Repealing the 17th Amendment is the safest, most effective, and most permanent solution to the current predicament in our federal system. Consider the strategies that the states are now using:
Many of the states have lobbied Congress to reduce the burden of "unfunded mandates" imposed by the central government, and on March 22 President Clinton signed a new law imposing certain restrictions on such mandates. But these restrictions don't go far enough, and they can be eliminated at any time by a simple majority vote in Congress. Even worse, the new legislation does nothing at all about Washington's unlawful seizure of the decision-making powers reserved to the states.

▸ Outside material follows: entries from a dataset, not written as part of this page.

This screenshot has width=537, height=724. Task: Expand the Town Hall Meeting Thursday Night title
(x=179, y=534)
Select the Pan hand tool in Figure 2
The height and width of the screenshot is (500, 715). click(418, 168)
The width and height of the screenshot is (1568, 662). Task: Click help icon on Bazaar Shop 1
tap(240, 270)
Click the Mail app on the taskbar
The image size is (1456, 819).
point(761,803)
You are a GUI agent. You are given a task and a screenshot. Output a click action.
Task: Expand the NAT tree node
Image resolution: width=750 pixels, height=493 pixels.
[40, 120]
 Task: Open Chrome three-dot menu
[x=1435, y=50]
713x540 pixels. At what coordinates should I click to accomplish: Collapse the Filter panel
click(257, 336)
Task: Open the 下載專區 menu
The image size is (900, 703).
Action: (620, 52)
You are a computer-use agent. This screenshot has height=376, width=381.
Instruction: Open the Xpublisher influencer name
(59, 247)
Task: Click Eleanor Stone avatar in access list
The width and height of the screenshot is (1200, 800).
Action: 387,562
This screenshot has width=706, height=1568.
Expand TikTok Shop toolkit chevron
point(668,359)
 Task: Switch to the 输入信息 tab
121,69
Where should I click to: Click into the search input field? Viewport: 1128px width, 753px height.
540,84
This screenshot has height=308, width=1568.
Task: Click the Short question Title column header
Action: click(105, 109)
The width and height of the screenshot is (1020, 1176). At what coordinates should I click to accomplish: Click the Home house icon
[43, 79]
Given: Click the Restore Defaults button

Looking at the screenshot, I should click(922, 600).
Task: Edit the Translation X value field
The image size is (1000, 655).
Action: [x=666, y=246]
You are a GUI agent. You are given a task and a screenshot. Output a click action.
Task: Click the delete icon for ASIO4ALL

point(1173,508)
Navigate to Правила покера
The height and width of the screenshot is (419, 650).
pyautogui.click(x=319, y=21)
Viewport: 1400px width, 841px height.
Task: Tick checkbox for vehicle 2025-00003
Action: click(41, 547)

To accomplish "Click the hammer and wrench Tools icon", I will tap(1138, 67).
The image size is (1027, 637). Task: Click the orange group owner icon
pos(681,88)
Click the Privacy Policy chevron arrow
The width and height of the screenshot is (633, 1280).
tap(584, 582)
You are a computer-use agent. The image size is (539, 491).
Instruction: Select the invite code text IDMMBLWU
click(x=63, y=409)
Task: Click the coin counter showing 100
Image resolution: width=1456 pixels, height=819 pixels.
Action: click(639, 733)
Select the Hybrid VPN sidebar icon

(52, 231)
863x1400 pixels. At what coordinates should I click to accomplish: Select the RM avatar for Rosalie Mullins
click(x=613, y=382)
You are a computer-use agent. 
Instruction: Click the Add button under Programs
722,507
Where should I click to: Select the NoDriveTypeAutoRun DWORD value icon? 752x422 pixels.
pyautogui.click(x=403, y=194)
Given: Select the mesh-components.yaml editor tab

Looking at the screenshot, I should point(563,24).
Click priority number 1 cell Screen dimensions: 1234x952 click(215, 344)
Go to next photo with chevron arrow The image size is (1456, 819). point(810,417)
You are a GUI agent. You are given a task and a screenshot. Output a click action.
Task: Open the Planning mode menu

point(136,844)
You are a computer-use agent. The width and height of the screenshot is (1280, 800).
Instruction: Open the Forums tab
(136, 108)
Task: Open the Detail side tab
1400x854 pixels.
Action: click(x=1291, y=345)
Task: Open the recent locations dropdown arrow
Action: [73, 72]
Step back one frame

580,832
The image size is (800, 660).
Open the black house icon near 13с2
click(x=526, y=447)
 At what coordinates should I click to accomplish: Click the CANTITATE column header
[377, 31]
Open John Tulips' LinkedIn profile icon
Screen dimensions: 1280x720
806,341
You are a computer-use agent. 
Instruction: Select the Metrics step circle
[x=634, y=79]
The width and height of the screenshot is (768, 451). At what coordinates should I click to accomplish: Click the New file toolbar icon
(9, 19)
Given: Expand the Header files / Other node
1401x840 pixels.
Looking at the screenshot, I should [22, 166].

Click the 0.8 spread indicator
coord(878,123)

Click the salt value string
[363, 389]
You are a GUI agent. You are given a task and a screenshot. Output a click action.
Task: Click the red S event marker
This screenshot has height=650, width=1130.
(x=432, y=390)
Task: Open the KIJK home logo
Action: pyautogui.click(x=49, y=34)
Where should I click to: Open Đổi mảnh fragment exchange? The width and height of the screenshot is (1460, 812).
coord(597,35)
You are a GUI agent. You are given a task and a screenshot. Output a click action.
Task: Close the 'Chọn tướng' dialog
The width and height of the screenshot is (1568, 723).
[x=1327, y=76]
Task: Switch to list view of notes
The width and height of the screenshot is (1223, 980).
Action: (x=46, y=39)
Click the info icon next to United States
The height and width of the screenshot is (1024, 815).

A few states have filed lawsuits against the national government for specific violations of the Constitution. The problem with this approach is that the outcome is in the hands of the federal courts. And as James Madison observed, the legislative and executive branches of government are not the only potential threats to our liberty: "The judicial department, also, may exercise or sanction dangerous powers beyond the grant of the Constitution."12
In an attempt to "reassert their rights" under the 10th Amendment, several state legislatures have passed resolutions declaring state sovereignty and demanding that Washington stop usurping their authority. Such resolutions are philosophically correct, but they provide no enforcement mechanism to restrain the central government. Some have suggested that the states could add "teeth" to their declarations by impounding federal taxes or by voluntarily returning federal funds issued for unconstitutional programs. However, these suggestions seem to overlook a harsh reality: the states have become so dependent on federal dollars that they are now subservient to Washington-and until that relationship changes, they are not likely to take decisive action.
More than half of the states have adopted or are now considering resolutions to participate in a proposed "Conference of the States" later this year. But while the 10th Amendment movement doesn't go far enough, some fear that this proposal runs the risk of going too far. Conference organizers, who believe that "fundamental, long-term, structural change" is needed to revive federalism, have discussed several constitutional amendments that could be recommended to Congress and the states.13 NCCS shares the concerns expressed by others regarding some of these amendments, but we're in agreement on the need for structural change-because that's the only way to reverse the radical power shift that undermined our federal system in 1913. And as we contemplate what kind of change would be in the best interests of our nation, we come to this question: Who's going to devise a better solution than the inspired model established by our founding fathers?
The 17th Amendment was a grievous mistake. Isn't it time to make the states part of our federal government again? By resuming their rightful place in the Senate, the states can become partners in developing national policy-rather than underlings who must humbly petition Washington for favors, or adversaries whose only means of self-defense is a constitutional crisis.
In today's political climate, repealing the 17th Amendment may appear to be an impossible feat. But if our citizens and leaders are educated in the American "freedom formula," it can be done. In fact, there's never been a more opportune time for such a campaign. In 1913, public confidence in the state legislatures was at its lowest ebb; but now the states are widely regarded, even by many in Washington, as far more competent and trustworthy than our national government. The opponents of federalism will try to sow confusion and alarm about the "loss of democratic institutions," but those who understand the founders' teachings will not be deceived.